[TASK DETAILS]
In the listing below, find the line containing "Task: Open analytics" and the line containing "Given: Click the Select All corner triangle". Repeat exactly those two lines and every line between them.
DATA SUPPLIED Block Start
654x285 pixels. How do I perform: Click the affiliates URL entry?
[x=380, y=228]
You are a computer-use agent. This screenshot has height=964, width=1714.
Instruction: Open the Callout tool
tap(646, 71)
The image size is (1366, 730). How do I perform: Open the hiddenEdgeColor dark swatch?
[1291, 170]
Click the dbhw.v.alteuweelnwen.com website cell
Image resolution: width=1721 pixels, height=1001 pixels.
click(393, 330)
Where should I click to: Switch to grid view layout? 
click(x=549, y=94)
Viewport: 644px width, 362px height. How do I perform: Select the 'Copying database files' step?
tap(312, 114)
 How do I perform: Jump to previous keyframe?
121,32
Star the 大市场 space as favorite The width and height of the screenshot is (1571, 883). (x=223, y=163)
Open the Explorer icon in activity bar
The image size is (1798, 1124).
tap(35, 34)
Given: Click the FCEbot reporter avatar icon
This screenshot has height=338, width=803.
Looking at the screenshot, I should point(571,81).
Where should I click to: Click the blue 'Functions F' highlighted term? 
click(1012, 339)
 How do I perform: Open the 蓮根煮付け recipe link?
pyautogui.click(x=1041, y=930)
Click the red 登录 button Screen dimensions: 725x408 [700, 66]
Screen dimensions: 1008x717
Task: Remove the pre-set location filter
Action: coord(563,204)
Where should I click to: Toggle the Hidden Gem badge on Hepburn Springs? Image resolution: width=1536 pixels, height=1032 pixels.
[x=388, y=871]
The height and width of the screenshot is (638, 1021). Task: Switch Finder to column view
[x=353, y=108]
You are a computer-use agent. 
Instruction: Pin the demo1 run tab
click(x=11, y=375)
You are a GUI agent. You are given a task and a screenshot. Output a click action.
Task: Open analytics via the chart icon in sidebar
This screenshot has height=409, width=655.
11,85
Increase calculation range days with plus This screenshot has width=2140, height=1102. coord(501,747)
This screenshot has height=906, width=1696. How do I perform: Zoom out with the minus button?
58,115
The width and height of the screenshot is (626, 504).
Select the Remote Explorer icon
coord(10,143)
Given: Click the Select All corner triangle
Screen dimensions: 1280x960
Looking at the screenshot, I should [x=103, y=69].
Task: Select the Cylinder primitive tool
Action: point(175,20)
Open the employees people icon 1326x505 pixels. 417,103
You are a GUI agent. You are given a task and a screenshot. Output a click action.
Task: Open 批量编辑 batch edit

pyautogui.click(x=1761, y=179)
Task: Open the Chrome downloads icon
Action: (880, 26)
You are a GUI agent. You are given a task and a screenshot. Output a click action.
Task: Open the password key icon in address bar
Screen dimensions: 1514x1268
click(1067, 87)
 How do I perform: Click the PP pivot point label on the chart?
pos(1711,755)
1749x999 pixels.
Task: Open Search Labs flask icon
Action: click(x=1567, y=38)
DATA SUPPLIED Block End
[ANSWER AREA]
Task: Open analytics via the chart icon in sidebar
This screenshot has height=409, width=655.
11,85
Increase calculation range days with plus This screenshot has width=2140, height=1102. coord(501,747)
This screenshot has height=906, width=1696. How do I perform: Zoom out with the minus button?
58,115
The width and height of the screenshot is (626, 504).
Select the Remote Explorer icon
coord(10,143)
Given: Click the Select All corner triangle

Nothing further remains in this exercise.